▸ WHAT TO WORK ON
Reproduce the top of the data verbatim, through and including the line that contains "Go to next case".

▸ RECORDS TO USE
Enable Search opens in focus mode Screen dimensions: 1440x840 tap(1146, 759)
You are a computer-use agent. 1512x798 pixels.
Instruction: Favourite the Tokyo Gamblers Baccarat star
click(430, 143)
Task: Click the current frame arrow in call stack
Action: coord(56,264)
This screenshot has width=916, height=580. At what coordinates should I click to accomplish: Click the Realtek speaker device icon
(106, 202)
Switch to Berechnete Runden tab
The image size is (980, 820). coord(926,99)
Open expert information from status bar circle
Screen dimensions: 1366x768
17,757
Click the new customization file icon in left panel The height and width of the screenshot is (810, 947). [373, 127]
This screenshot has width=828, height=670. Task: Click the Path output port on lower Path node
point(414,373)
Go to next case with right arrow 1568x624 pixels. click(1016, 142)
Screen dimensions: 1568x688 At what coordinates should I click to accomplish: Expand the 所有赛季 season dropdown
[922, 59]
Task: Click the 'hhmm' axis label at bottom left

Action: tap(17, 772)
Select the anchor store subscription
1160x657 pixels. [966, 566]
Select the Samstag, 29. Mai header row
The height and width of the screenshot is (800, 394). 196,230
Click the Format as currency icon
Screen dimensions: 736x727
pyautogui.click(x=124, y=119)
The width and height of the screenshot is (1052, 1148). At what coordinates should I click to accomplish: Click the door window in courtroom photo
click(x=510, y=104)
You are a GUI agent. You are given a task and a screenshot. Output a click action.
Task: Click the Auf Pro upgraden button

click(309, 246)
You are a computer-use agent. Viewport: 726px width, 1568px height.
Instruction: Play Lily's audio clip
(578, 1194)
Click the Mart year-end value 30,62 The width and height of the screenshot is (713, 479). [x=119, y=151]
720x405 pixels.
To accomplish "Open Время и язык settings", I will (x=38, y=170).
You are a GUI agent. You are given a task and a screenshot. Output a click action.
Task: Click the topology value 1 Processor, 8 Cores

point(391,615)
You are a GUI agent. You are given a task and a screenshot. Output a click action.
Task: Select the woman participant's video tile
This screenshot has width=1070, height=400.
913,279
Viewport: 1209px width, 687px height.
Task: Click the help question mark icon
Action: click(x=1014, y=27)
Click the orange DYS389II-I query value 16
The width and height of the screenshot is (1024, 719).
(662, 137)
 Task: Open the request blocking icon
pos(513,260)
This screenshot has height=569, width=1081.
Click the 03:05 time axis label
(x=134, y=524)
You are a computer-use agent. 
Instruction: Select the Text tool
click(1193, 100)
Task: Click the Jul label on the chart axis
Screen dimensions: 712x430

▸ FINISHED EXERCISE
Enable Search opens in focus mode Screen dimensions: 1440x840 tap(1146, 759)
You are a computer-use agent. 1512x798 pixels.
Instruction: Favourite the Tokyo Gamblers Baccarat star
click(430, 143)
Task: Click the current frame arrow in call stack
Action: coord(56,264)
This screenshot has width=916, height=580. At what coordinates should I click to accomplish: Click the Realtek speaker device icon
(106, 202)
Switch to Berechnete Runden tab
The image size is (980, 820). coord(926,99)
Open expert information from status bar circle
Screen dimensions: 1366x768
17,757
Click the new customization file icon in left panel The height and width of the screenshot is (810, 947). [373, 127]
This screenshot has width=828, height=670. Task: Click the Path output port on lower Path node
point(414,373)
Go to next case with right arrow 1568x624 pixels. click(1016, 142)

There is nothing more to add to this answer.